• PROBLEM REQUIREMENTS: In the entries that follow, find the word "Nachsetzzeichen" and report each line it is on.

• DATA SHOWN:
■ ■ ■ ■

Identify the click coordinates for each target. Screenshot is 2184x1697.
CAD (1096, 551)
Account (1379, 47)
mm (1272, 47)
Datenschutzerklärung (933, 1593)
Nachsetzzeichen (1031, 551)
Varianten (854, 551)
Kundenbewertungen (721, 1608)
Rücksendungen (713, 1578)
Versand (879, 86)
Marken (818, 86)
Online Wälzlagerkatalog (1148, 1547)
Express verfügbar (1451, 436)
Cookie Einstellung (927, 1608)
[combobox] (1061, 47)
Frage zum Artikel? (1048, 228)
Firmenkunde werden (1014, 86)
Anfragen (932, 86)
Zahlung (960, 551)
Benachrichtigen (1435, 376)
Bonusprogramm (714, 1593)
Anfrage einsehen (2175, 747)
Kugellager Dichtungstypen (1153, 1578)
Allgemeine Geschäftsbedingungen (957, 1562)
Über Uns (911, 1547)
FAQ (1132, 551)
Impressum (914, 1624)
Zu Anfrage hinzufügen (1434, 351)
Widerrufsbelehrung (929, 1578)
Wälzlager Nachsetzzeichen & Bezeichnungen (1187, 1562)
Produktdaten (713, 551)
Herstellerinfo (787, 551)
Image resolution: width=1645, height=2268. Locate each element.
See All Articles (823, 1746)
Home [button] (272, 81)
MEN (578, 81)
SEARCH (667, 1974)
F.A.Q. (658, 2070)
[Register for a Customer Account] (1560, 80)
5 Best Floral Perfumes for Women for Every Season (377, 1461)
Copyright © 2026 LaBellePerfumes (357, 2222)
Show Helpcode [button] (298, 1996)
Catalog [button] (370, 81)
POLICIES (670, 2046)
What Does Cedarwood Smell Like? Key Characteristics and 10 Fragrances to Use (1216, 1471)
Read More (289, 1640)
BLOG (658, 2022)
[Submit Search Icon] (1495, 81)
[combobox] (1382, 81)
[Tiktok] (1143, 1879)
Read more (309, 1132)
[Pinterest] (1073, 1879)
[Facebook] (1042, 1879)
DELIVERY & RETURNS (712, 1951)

■ ■ ■ ■

• EXERCISE SOLUTION:
Nachsetzzeichen (1031, 551)
Wälzlager Nachsetzzeichen & Bezeichnungen (1187, 1562)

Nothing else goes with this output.